DECLARE wdays, tdiff, counter, thisday smallint;
DECLARE newdate DATE;
# now loop from start to end counting the loops and the number of weekdays...
SET newdate := sdate;
SET wdays = 0;
# return 1 if they're the same for "same day service"...
if DATEDIFF(edate, sdate) = 0 THEN RETURN 1; END IF;
# if they're negative, return zero...
if DATEDIFF(edate, sdate) < 0 THEN RETURN 0; END IF;
label1: LOOP
SET thisday = DAYOFWEEK(newdate);
IF thisday BETWEEN 2 AND 6 THEN SET wdays := wdays + 1; END IF;
SET newdate = DATE_ADD(newdate, INTERVAL 1 DAY);
IF DATEDIFF(edate, newdate) < 0 THEN LEAVE label1; END IF;
END LOOP label1;
RETURN wdays;
END $$
DELIMITER ;
I found that function here.
Then to use it, here are a few example runs.

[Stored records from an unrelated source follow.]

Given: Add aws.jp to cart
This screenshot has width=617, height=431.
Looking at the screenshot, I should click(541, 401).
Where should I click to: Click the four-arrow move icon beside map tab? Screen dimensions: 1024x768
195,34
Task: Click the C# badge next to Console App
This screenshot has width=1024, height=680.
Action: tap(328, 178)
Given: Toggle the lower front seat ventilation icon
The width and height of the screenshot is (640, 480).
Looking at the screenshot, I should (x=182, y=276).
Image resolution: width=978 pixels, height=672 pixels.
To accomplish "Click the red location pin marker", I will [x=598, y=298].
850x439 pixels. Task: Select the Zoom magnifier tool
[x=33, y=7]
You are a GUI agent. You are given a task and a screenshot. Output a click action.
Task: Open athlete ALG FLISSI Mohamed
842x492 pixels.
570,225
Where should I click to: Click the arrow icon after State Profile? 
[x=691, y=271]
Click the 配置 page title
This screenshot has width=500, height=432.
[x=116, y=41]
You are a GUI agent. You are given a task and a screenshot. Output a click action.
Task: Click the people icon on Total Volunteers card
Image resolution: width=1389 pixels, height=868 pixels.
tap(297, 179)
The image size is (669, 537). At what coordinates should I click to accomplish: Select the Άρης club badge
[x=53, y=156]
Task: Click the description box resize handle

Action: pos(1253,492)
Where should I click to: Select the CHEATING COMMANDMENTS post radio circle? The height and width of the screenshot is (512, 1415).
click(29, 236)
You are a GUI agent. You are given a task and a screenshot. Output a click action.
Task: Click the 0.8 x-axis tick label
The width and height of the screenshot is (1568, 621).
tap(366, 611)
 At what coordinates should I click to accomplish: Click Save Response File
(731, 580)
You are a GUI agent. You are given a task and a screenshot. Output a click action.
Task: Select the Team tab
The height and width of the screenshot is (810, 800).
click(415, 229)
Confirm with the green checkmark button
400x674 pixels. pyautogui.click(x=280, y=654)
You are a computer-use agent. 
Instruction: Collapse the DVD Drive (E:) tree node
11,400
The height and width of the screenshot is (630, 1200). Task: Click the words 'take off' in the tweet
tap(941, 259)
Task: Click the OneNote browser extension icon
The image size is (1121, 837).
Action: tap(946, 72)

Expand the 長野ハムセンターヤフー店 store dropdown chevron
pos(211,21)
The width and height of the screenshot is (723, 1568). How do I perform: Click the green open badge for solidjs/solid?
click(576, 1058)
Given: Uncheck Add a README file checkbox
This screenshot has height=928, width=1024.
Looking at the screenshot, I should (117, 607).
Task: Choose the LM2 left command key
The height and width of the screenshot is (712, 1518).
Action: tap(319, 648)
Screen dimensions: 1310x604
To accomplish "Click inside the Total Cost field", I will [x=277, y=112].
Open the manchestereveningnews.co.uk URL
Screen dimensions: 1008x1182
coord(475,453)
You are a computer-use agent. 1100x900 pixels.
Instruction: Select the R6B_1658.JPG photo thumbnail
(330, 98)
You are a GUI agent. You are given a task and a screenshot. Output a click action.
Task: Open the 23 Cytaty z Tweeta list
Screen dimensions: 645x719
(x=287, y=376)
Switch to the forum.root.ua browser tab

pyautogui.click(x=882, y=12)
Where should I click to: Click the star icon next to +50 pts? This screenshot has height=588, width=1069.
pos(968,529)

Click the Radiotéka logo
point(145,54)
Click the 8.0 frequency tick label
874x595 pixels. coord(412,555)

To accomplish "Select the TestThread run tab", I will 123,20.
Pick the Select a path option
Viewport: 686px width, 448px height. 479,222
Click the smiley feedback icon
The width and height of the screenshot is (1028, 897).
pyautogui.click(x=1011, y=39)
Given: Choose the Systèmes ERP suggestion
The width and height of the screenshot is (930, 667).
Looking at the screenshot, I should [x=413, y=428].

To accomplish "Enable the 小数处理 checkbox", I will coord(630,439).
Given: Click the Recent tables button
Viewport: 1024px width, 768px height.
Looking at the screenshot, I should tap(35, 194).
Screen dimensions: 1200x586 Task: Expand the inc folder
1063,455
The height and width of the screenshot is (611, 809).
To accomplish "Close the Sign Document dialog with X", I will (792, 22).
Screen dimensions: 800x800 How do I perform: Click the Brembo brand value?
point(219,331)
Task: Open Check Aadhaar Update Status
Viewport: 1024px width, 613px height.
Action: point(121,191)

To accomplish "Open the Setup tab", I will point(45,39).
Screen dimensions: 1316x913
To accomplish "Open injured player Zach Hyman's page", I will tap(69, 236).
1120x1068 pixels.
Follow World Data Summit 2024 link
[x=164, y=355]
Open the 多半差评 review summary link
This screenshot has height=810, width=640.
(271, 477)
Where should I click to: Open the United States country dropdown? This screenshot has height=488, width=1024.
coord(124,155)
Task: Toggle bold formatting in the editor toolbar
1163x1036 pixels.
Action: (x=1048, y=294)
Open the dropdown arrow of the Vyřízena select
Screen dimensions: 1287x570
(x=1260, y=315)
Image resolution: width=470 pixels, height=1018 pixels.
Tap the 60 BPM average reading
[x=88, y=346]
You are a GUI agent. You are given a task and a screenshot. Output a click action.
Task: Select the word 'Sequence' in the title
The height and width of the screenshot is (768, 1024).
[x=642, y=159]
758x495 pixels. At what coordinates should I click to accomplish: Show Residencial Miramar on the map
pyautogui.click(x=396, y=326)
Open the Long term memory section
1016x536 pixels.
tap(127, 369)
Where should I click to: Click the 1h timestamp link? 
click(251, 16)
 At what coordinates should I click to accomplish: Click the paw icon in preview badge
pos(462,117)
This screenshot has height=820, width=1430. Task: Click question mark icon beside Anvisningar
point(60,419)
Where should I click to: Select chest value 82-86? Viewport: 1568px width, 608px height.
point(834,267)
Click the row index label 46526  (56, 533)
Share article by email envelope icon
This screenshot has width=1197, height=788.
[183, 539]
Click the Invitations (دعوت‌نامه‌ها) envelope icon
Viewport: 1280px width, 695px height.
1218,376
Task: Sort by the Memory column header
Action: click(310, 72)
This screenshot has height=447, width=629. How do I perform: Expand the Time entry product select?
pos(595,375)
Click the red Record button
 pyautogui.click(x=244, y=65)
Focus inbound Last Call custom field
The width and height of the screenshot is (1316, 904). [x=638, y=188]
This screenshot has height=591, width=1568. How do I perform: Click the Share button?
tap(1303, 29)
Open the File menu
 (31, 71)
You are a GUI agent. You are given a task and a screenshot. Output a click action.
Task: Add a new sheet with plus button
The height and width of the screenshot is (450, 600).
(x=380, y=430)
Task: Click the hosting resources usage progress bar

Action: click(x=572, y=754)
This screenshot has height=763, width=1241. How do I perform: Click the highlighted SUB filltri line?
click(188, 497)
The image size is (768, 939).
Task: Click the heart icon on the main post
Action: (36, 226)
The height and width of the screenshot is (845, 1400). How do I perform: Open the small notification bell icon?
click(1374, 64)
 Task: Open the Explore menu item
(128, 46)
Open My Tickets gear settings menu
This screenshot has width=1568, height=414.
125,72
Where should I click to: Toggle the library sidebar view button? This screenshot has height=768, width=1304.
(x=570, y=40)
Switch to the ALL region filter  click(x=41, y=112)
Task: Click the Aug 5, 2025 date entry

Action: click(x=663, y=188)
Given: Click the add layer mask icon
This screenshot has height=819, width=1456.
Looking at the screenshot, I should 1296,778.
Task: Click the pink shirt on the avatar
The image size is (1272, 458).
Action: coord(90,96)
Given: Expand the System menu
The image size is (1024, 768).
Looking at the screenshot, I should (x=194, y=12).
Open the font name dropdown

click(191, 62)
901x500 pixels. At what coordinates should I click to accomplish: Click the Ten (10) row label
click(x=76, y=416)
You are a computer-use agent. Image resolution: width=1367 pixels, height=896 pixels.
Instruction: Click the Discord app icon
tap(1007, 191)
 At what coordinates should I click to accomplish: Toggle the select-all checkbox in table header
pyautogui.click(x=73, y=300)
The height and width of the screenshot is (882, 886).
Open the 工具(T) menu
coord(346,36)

Note that the time-portion really doesn't matter, as the function uses the date-portion.
select CountWeekDays('2017-07-05', CURRENT_TIMESTAMP) * 24 as WorkingHours
select CountWeekDays('2017-07-09 13:55:41', '2017-07-10 17:31:56') * 24 as WorkingHours
select CountWeekDays('2017-07-05', '2017-07-07') * 24 as WorkingHours
select CountWeekDays('2017-07-08', '2017-07-09') * 24 as WorkingHours
select CountWeekDays('2017-07-07', '2017-07-10') * 24 as WorkingHours
So try it out and see what you think. You can remove the * 24
portion of the query to see the weekday count for any given date range.